Specialised services and Internet access provide complementary value to end-users, and investments in networks provide benefits to both specialised services and Internet access. For example, investments in new networks for high-definition TV also improve the quality of video-streaming on the open Internet, thanks to the efficient management of a common infrastructure. Similarly, revenues derived from specialised services contribute to investments in the common network infrastructure, and lead to a more efficient use of bandwidth resources for a given usage, which ultimately benefits Internet access services.
In a competitive world, telecoms operators have to do their best for all types of services in order to retain and attract customers. However, not all customers have the same needs, use the same services at the same time, or have the same perception of affordability.
Dynamic network resource allocation allows these various needs to coexist on the same common infrastructure. Efficient traffic management is critical for providing high-quality services at affordable prices. In this respect, Orange considers that regulators should be concerned with the outcome from an end-user point of view—i.e. whether customers are able to benefit from high-quality Internet access and do not experience blocking of the services they demand. Regulators should therefore not interfere with the techniques of traffic management implemented by network operators, provided this outcome is reached.
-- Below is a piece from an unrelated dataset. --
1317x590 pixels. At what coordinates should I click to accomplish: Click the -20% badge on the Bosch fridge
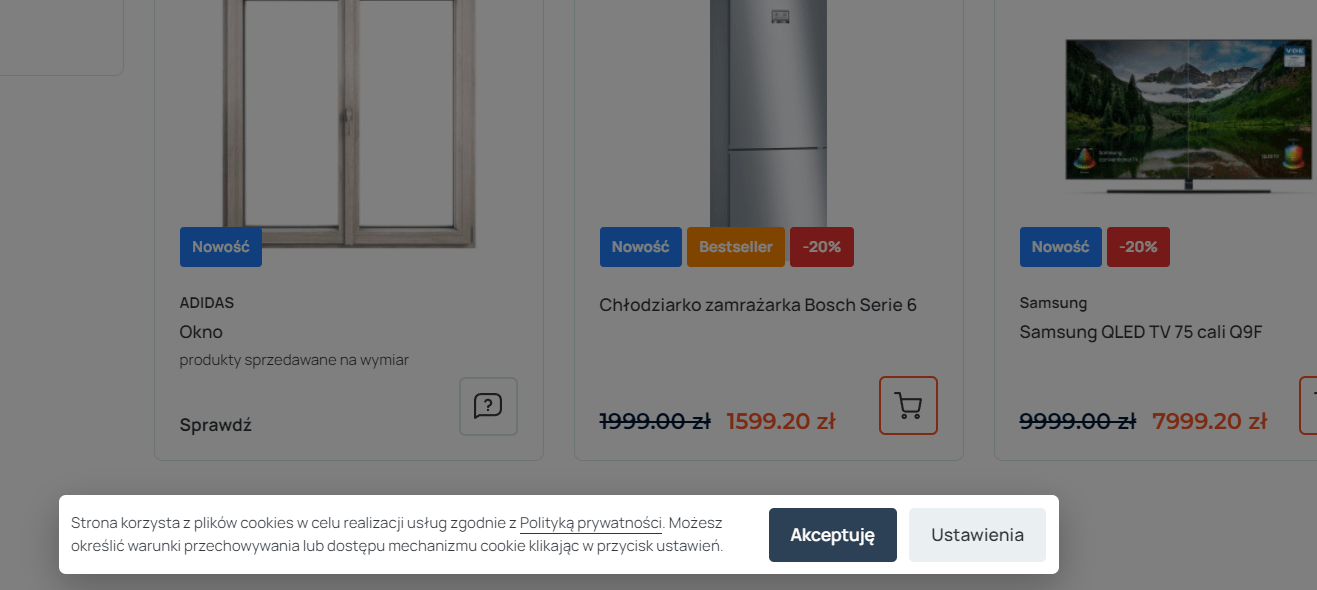click(822, 247)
End-users should be able to choose the Internet access service offer that best suits their needs. Customer segmentation and pricing flexibility at the retail level are thus key requirements. In addition, rapidly growing traffic levels have raised further concerns about the sustainability of the current Internet business model. We have recently seen major changes in the Internet ecosystem: a few powerful CAPs have developed activities that vastly increase traffic on the network (especially video). These providers, and their intermediary international transit players, use more and more network capacity but have no incentive to use it efficiently, as they do not contribute to investments required in the access network to support the delivery of the traffic they generate to end-users.
Ultimately, blocking and network congestion will be prevented if supply in capacity matches demand in traffic. Fundamental economic theory suggests that this result can be achieved only under a sound pricing system, where all users of the platform face an appropriate price signal (reflective of marginal costs) that incentivises efficient network usage.
Finally, network operators such as Orange consider that any serious consideration of the topic should take into account the Internet ecosystem as a whole. We argue for a consistent legal framework to be applied to electronic communications services and other services that coexist with them on the Internet. Furthermore, it is important not to forget that Internet neutrality issues cover other parts of the Internet value chain, such as operating systems, search engines and app stores. This is why we fully support the increase in momentum in the public policy debate regarding Internet platform neutrality.